• Votre objectif: Poursuivez le texte sur le procès Shafia à partir de sa dernière phrase.

Procès Shafia - Maintenant, agissons
La suite la plus problématique du verdict de culpabilité dans l'affaire Shafia n'est pas la possibilité d'appel: la justice canadienne a tout ce qu'il faut pour évaluer avec justesse le caractère frivole ou non de cette demande. Les lacunes sont ailleurs: comment éviter qu'un tel drame se reproduise?
Eu égard à l'ampleur de la preuve circonstancielle présentée et à l'invraisemblance des témoignages, il n'y avait rien de surprenant à ce que les Shafia, père, mère et fils aîné, aient été si rapidement reconnus coupables du meurtre de trois des filles de la famille et de la première épouse de Mohammed Shafia. On voit mal d'ailleurs comment les avocats de la défense trouveront des motifs d'appel qu'un tribunal pourrait prendre au sérieux.Mais une question reste en suspens: ce drame aurait-il pu ne pas survenir? Et saura-t-on à l'avenir mieux reconnaître les signaux qui précèdent les crimes d'honneur dont sont victimes des femmes, avec la complicité de leur famille? Car signaux il y a. Toujours.
Le cas Shafia est spectaculaire (quatre femmes tuées, une famille qui gardera les rangs serrés et niera jusqu'au bout, contre toute vraisemblance, la théorie du crime d'honneur), mais il faut se rappeler que nos tribunaux se sont déjà penchés sur ce type d'assassinats. En 2010, c'était la condamnation pour meurtre au second degré du père et du frère de la jeune Ontarienne Aqsa Parvez, 16 ans, d'origine pakistanaise, qui faisait les manchettes. Là aussi, le juge avait eu des mots très durs face à ce crime inqualifiable qui visait à restaurer l'honneur d'une famille. Là aussi, on s'indignait et s'interrogeait sur le rôle joué par l'école, les policiers ou les services sociaux. Qu'a-t-on fait depuis?... Presque rien.
Quelques spécialistes, ici, en Grande-Bretagne, en Allemagne..., ont établi des paramètres qui permettent de reconnaître les menaces de crime d'honneur. Mais cette information n'est pas encore passée dans les milieux communautaires, scolaires, hospitaliers, policiers ou d'aide à la jeunesse, qui ont toujours du mal à concevoir qu'une adolescente ou une jeune adulte (car, sexualité oblige, c'est d'elles qu'il est question) soit en danger d'enfermement, d'exil forcé ou de mort.

• Données enregistrées:

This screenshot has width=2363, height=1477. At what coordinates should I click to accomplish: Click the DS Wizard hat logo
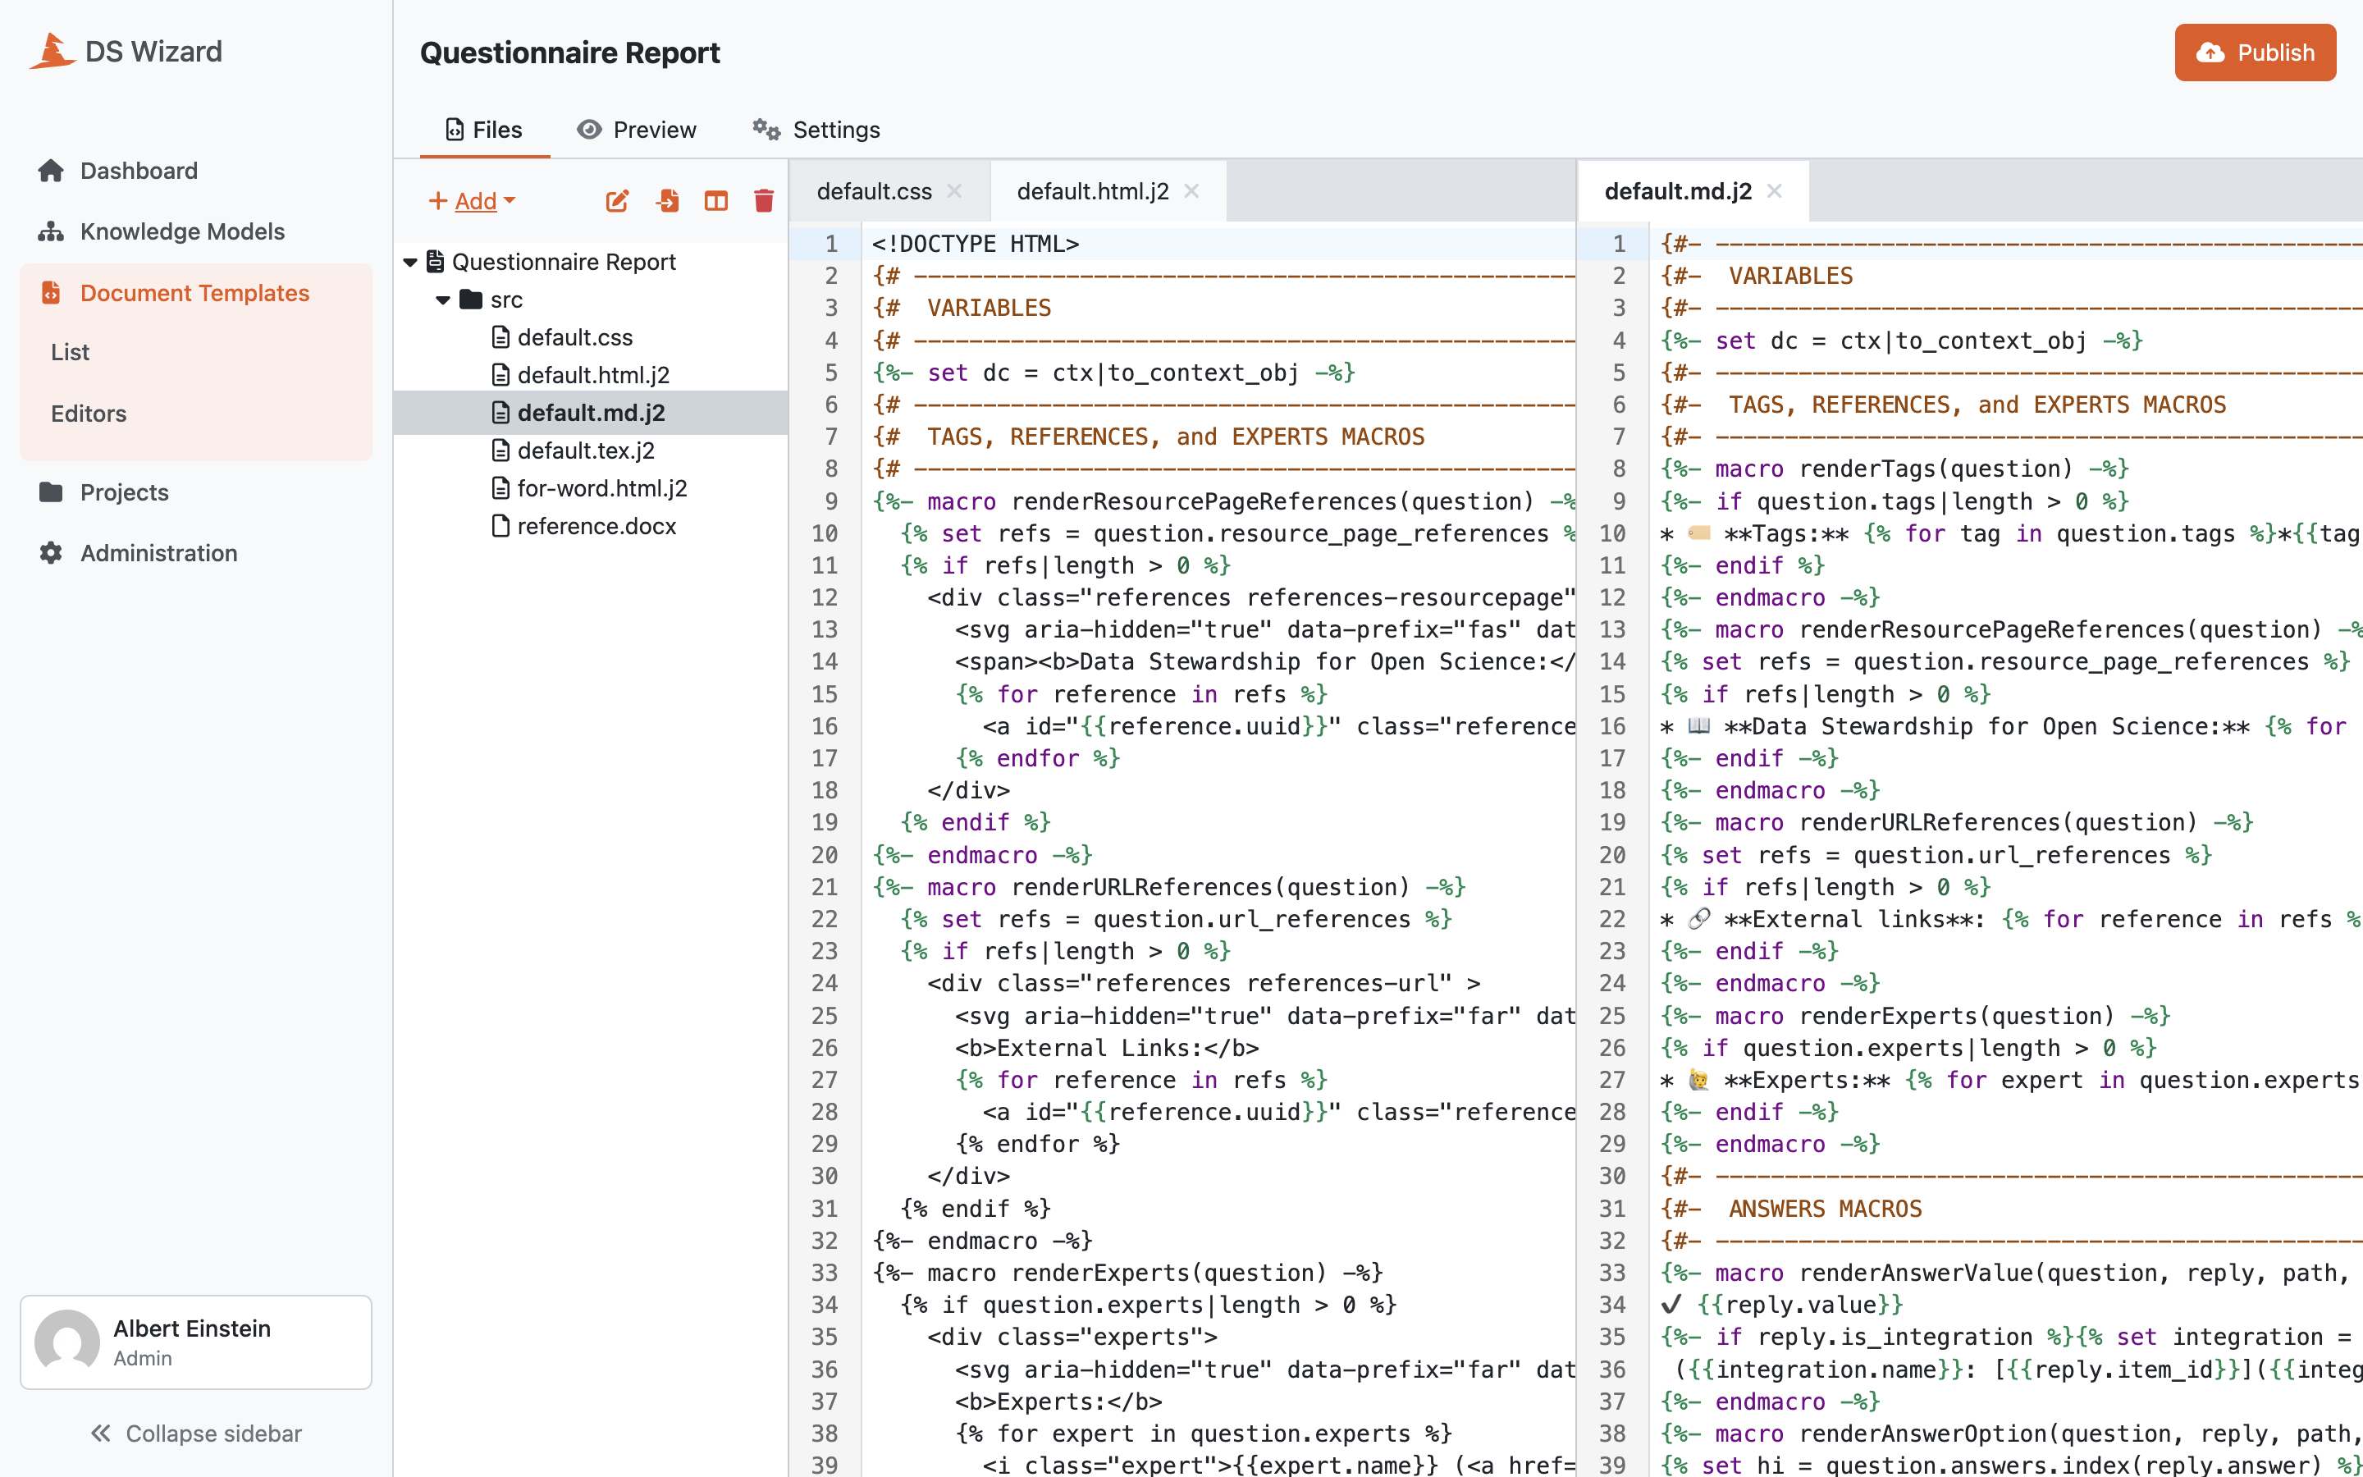53,52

• Réponse de l'exercice:
Pourtant, les jeunes femmes qui se rebellent contre l'implacable loi du père ne vivent pas dans le silence. Elles font des confidences à des personnes choisies, des aides professionnelles interviennent. Ce fut le cas pour les soeurs Shafia. Mais tout alors se bute au conflit des civilisations. Comment faire comprendre à des gens qui jouissent de la liberté ce que signifie vraiment, profondément, vivre en cage? Comment faire réaliser que le dialogue tant prisé dans nos sociétés peut être la pire des solutions: faire se rencontrer père et fille, c'est trahir celle-ci; croire que l'intervention de la mère pourrait tout changer, c'est la livrer à l'ostracisme familial.
Les mécanismes de la violence conjugale sont maintenant mieux compris parce qu'un travail de sensibilisation a été effectué. Mais face à la loi du père, à son contrôle et à ses dérives qui s'appuient sur une culture et un clan, nous sommes des ignorants doublés de grands naïfs. Et l'idéologie multiculturaliste n'a guère aidé à nous ouvrir les yeux.
Le procès Shafia terminé, il doit maintenant servir d'électrochoc, y compris au sein des communautés culturelles. Car c'est de la valeur des femmes qu'il est question, et cela ne se règle pas seulement avec des peines d'emprisonnement.